Would you retype each of the records exactly as shown?

[Stored items]
╭──
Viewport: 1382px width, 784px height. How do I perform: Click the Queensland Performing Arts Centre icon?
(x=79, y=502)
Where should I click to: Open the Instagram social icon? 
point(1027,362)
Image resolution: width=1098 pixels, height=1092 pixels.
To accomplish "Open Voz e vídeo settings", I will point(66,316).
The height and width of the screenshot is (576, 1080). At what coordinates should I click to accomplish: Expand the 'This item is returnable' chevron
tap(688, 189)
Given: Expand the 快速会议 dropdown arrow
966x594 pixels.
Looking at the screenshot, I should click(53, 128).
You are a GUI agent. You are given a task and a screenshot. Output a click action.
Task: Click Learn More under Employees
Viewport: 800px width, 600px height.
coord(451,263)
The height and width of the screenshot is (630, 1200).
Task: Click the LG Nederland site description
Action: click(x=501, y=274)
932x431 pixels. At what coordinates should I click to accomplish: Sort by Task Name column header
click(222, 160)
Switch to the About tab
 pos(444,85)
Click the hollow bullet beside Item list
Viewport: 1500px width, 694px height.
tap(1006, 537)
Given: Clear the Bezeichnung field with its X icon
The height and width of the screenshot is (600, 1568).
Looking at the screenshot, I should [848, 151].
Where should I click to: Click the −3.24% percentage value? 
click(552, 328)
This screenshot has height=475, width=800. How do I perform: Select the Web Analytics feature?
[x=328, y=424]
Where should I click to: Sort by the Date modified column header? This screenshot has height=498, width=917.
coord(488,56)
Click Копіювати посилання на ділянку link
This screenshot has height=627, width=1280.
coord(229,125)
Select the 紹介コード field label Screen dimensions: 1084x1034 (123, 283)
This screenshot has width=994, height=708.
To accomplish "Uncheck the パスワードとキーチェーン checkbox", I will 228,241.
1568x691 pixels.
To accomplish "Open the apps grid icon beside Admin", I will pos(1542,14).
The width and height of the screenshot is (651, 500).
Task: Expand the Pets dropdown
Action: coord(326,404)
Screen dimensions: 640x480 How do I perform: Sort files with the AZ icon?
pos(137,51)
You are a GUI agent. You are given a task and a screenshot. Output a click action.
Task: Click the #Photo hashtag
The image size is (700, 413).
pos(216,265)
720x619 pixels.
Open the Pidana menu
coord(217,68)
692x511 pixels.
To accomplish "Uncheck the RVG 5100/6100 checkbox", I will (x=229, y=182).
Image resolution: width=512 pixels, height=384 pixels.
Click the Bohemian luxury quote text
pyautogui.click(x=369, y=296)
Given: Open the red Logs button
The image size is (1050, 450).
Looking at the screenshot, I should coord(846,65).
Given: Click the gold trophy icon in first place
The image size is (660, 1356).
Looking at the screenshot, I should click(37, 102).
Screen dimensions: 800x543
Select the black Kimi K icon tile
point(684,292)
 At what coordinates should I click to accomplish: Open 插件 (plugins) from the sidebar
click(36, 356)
╰──
▶ _SOLVED EXERCISE_:
Viewport: 1382px width, 784px height. How do I perform: Click the Queensland Performing Arts Centre icon?
(x=79, y=502)
Where should I click to: Open the Instagram social icon? 
point(1027,362)
Image resolution: width=1098 pixels, height=1092 pixels.
To accomplish "Open Voz e vídeo settings", I will point(66,316).
The height and width of the screenshot is (576, 1080). At what coordinates should I click to accomplish: Expand the 'This item is returnable' chevron
tap(688, 189)
Given: Expand the 快速会议 dropdown arrow
966x594 pixels.
Looking at the screenshot, I should click(53, 128).
You are a GUI agent. You are given a task and a screenshot. Output a click action.
Task: Click Learn More under Employees
Viewport: 800px width, 600px height.
coord(451,263)
The height and width of the screenshot is (630, 1200).
Task: Click the LG Nederland site description
Action: click(x=501, y=274)
932x431 pixels. At what coordinates should I click to accomplish: Sort by Task Name column header
click(222, 160)
Switch to the About tab
 pos(444,85)
Click the hollow bullet beside Item list
Viewport: 1500px width, 694px height.
tap(1006, 537)
Given: Clear the Bezeichnung field with its X icon
The height and width of the screenshot is (600, 1568).
Looking at the screenshot, I should [848, 151].
Where should I click to: Click the −3.24% percentage value? 
click(552, 328)
This screenshot has height=475, width=800. How do I perform: Select the Web Analytics feature?
[x=328, y=424]
Where should I click to: Sort by the Date modified column header? This screenshot has height=498, width=917.
coord(488,56)
Click Копіювати посилання на ділянку link
This screenshot has height=627, width=1280.
coord(229,125)
Select the 紹介コード field label Screen dimensions: 1084x1034 (123, 283)
This screenshot has width=994, height=708.
To accomplish "Uncheck the パスワードとキーチェーン checkbox", I will 228,241.
1568x691 pixels.
To accomplish "Open the apps grid icon beside Admin", I will pos(1542,14).
The width and height of the screenshot is (651, 500).
Task: Expand the Pets dropdown
Action: coord(326,404)
Screen dimensions: 640x480 How do I perform: Sort files with the AZ icon?
pos(137,51)
You are a GUI agent. You are given a task and a screenshot. Output a click action.
Task: Click the #Photo hashtag
The image size is (700, 413).
pos(216,265)
720x619 pixels.
Open the Pidana menu
coord(217,68)
692x511 pixels.
To accomplish "Uncheck the RVG 5100/6100 checkbox", I will (x=229, y=182).
Image resolution: width=512 pixels, height=384 pixels.
Click the Bohemian luxury quote text
pyautogui.click(x=369, y=296)
Given: Open the red Logs button
The image size is (1050, 450).
Looking at the screenshot, I should coord(846,65).
Given: Click the gold trophy icon in first place
The image size is (660, 1356).
Looking at the screenshot, I should click(37, 102).
Screen dimensions: 800x543
Select the black Kimi K icon tile
point(684,292)
 At what coordinates should I click to accomplish: Open 插件 (plugins) from the sidebar
click(36, 356)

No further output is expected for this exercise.